The honest answer is: it depends entirely on what you are comparing it to. Broad U.S. stock market indexes have delivered roughly 10% per year in nominal terms over very long periods — about 7% after inflation. That is a common benchmark for equity investments.
A savings account or CD might return 4–5% today — much lower, but with essentially zero risk of loss. Real estate returns vary wildly by market and property. Private equity and venture capital target higher returns, with proportionally higher risk and illiquidity.
Use the “Beat the S&P?” chip in the What-If panel to see immediately whether your investment outperformed or underperformed the broad market over the same period. That is the most useful benchmark check for equity investments.
The hidden cost of fees on your ROI
A 2% annual expense ratio — common in actively managed mutual funds — shaves 2 percentage points off your effective return every single year. At a gross return of 8%, you net 6%. Over 20 years on a $50,000 investment, that difference compounds to tens of thousands of dollars in lost returns.
Index funds typically charge 0.03–0.20% per year. Enter your actual gross return above and hit the “After 2% fees” chip to see exactly what that drag costs you over your specific holding period. Most investors are surprised how large the number is.
Want to project future growth instead?
This calculator works backwards from a known result. To project what a current investment could grow to over time, use:
- Compound Interest Calculator → Model future growth with any contribution schedule.
- Investment Return Calculator → All three modes — ROI, projection, and S&P 500 backtest.
Frequently asked questions
How do you calculate ROI?
ROI (return on investment) = (Final Value − Total Amount Invested) ÷ Total Amount Invested, expressed as a percentage. If you invested $10,000 and it grew to $15,000, your ROI is ($15,000 − $10,000) ÷ $10,000 = 50%. The calculator above does this instantly and also shows your annualized return so you can compare investments held for different time periods.
What is a good ROI on an investment?
It depends on the asset class and time horizon. U.S. broad stock market indexes have averaged roughly 10% per year in nominal terms over long periods — that is a common benchmark for equities. Cash, CDs, and bonds offer lower but safer returns. A "good" ROI is one that fairly compensates for the risk and illiquidity you took on, relative to alternatives available at the time.
What is the difference between ROI and annualized return?
ROI is the total gain over the whole holding period, regardless of how long it took. Annualized return (CAGR) expresses that same gain as an equivalent yearly rate — so you can compare a 2-year investment to a 10-year one on equal terms. A 100% ROI over 5 years is a 14.87% annualized return; over 10 years the same 100% total is only a 7.18% annualized return.
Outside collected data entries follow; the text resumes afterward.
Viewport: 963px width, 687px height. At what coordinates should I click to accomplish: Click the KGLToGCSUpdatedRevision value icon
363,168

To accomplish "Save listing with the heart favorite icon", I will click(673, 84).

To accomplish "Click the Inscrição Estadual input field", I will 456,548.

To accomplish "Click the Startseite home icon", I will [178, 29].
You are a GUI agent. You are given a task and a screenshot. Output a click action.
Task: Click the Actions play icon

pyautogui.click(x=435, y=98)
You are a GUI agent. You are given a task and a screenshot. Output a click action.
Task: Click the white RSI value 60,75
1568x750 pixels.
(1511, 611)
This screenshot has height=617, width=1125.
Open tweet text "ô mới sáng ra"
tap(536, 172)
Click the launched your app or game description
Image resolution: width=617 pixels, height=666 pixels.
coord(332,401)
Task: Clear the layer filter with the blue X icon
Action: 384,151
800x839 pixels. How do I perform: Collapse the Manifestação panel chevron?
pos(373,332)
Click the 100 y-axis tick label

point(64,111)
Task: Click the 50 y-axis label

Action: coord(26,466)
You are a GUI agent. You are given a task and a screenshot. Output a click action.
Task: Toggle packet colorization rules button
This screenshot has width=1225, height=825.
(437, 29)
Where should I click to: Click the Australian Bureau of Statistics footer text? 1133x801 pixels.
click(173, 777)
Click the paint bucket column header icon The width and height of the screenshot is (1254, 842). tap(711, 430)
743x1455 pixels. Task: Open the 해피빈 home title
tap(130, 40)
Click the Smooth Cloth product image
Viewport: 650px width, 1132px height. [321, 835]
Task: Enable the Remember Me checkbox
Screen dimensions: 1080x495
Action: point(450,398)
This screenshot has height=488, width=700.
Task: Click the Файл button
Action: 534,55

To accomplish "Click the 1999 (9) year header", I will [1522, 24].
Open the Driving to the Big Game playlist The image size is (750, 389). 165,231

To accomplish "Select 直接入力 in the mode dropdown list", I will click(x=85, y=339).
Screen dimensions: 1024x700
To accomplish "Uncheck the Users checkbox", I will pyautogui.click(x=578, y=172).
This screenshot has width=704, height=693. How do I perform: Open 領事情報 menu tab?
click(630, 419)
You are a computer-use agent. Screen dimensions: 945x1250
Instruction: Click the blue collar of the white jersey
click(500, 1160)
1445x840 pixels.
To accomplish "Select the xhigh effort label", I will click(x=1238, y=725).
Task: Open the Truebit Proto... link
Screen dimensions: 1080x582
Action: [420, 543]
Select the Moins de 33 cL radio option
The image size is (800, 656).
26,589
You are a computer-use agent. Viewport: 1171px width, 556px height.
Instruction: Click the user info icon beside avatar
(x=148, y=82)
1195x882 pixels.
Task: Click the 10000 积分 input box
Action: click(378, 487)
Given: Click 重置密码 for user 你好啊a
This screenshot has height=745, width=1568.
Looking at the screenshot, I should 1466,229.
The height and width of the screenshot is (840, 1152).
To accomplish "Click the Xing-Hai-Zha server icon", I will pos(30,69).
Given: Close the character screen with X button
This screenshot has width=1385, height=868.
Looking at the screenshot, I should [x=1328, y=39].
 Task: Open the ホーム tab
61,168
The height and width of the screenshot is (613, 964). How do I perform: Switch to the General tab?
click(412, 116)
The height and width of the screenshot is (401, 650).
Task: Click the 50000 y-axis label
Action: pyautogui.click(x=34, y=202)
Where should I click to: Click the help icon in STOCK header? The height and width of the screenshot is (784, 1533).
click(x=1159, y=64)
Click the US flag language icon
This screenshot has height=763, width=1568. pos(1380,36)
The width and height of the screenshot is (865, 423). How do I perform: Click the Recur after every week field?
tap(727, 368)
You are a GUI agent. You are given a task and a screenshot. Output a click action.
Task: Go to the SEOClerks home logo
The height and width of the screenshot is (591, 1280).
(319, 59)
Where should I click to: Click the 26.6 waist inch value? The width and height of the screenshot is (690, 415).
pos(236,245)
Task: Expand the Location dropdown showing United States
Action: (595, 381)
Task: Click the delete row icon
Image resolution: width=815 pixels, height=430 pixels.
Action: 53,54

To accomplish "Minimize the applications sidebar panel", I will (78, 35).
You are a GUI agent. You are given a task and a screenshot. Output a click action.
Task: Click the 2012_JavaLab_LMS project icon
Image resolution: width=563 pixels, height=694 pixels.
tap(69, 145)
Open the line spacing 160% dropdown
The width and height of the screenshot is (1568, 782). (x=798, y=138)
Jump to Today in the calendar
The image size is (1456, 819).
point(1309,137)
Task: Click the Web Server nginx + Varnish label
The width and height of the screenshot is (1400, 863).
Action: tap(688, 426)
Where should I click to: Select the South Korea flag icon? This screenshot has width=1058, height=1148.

What does a 200% ROI mean?
A 200% ROI means your investment tripled in value. If you invested $5,000 and it is now worth $15,000, your gain is $10,000 — which is 200% of the original $5,000 invested. Note: a 100% ROI doubles your money; 200% triples it. The confusion arises because people sometimes conflate "gain" with "final value."
Should I use ROI or annualized return to compare investments?
Always use annualized return (CAGR) when comparing investments held for different lengths of time. Total ROI ignores time entirely, so it is not a fair comparison across different holding periods. Use ROI as a quick headline number for a single investment; switch to annualized return the moment you want to compare two opportunities side by side.